Jodel, Mendelssohn und Mozart unter dem Mauritiusdach vereint

  31.07.2018 Kultur

Die Oberländer Frauen-Jodlergruppe, Rudolf Buchbinder und das Zürcher Kammerorchester sangen und spielten am Sonntagabendkonzert des Menuhin Festivals in der Kirche Saanen Werke von Marie Theres von Gunten, Mendelssohn, Mozart, Bach und Haydn.

ÇETIN KÖKSAL
Mit den Mundartstücken «Mis Singe» und «Stuune» von Marie Theres von Gunten (Musik) und Jules Walthert (Text) eröffnete die Oberländer Frauen-Jodlergruppe stimmungsvoll den Konzertabend. Ihre Interpretation zeichnete sich durch präzise Reinheit, ein harmonisch ausgewogenes Miteinander der Stimmen und subtil umgesetzte Dynamik aus. In Verbindung mit den bekannten akustischen Vorzügen der schönen Mauritiuskirche bescherte dies den Zuhörern ein musikalisches Erlebnis auf hohem Niveau. Ganz im Gegensatz zu den zuweilen etwas bemühten Versuchen, dem Festivalpublikum Abwechslung zum klassischen Repertoire zu bieten, darf man das Engagement der Jodlerinnen als äusserst gelungene Bereicherung bezeichnen. Dies natürlich auch, weil sie mit dem Schweizer Volkslied «Bin alben e wärti Tächter gsi» die programmatische Überleitung zu Felix Mendelssohns elfter Streichersinfonie bereiteten.

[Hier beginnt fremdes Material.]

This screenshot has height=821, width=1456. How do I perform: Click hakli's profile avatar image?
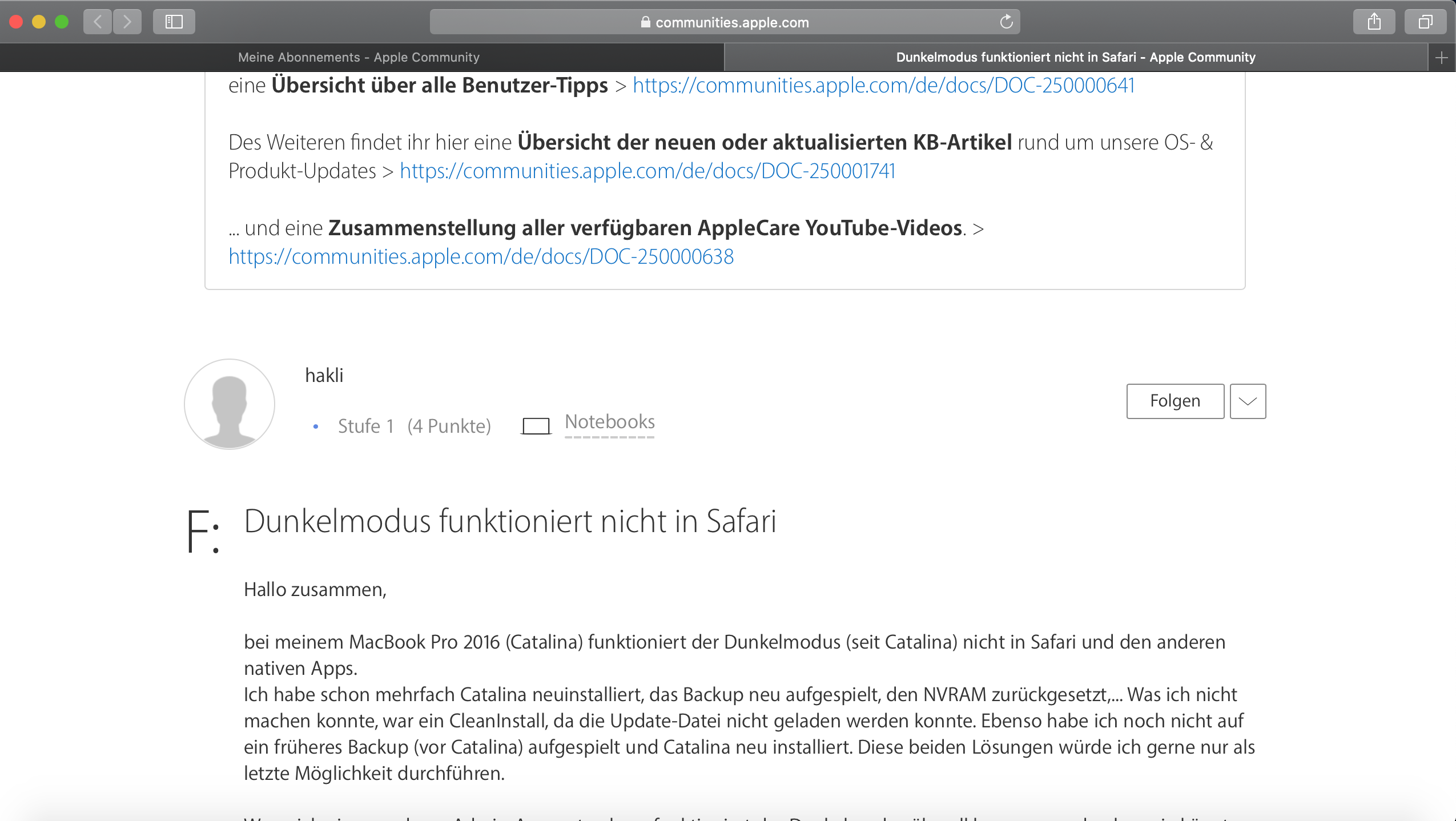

Mendelssohn in der Schweiz
Der damals noch sehr junge Komponist übernahm und verarbeitete besagtes Volkslied aus einem Emmentaler Hochzeitstanz im zweiten Satz, dem Scherzo, seiner zweitletzten Streichersinfonie. Das Zürcher Kammerorchester (ZKO) konnte leider mit seiner Interpretation nicht wirklich überzeugen. Das Zusammenspiel glich eher etwas orientierungslosen Registern, die dann doch noch ab und an zueinander fanden. Viele gute Ansätze, beispielsweise von den Bratschen im ersten Satz, gingen unglücklicherweise wiederum in einem chaotisch anmutenden Wirrwarr von dem Raum unangepassten Forti und Fortissimi unter. Womöglich hätte eine etwas konzentriertere Haltung von gewissen Stimmführern durchaus einen positiven Einfluss auf das Ergebnis gehabt. Nun denn, bei Mozart wurde alles deutlich besser.

Ausgereifte Klavierkunst
Rudolf Buchbinder schenkte dem Publikum eine bis ins kleinste Detail durchdachte, nuanciert ausgefeilte und niemals ins Manierierte abgleitende Interpretation von Mozarts Klavierkonzert Nr. 21. Dass der erfahrene Pianist höchsten Wert auf Werkkenntnis setzt und diese fortlaufend erweitert, hörte und fühlte man bei fast jedem gespielten Ton. Besonders das Andante war ein musikalischer Hochgenuss, den man nicht alle Tage geboten bekommt. Da klappte auch das Zusammenspiel mit dem ZKO, denn musikalische Begleitung mag Herr Buchbinder gar nicht: «Ich begleite höchstens meine Frau ins Restaurant», wie der charmante Österreicher gerne in Interviews mit einem Augenzwinkern zu sagen pflegt. Nach dem fulminanten, aber dennoch präzisen Allegro vivace assai wurde der begeisterte Applaus mit einer Bach Solo-Zugabe belohnt, die man wiederum als pianistische und musikalische Meisterleistung bezeichnen muss.

Versöhnung durch Mozart
Das Musizieren mit dem verdienten Klavierkünstler vollbrachte ebenso beim ZKO augenscheinlich wahrlich Erstaunliches. Die vorgetragene Mozart-Sinfonie Nr. 29 erklang frisch, das Zusammenspiel harmonierte, wobei die schönen Bläsersoli besonders auffielen. Das von Willi Zimmermann geführte Orchester hatte seine «Mitte» wiedergefunden und musizierte frei, kontrolliert und ausgewogen. Das Publikum honorierte die Leistung mit kräftigem Applaus und das ZKO revanchierte sich mit Zugaben von Haydn und Mozart. Alles in allem ein interessanter Abend voller Kontraste.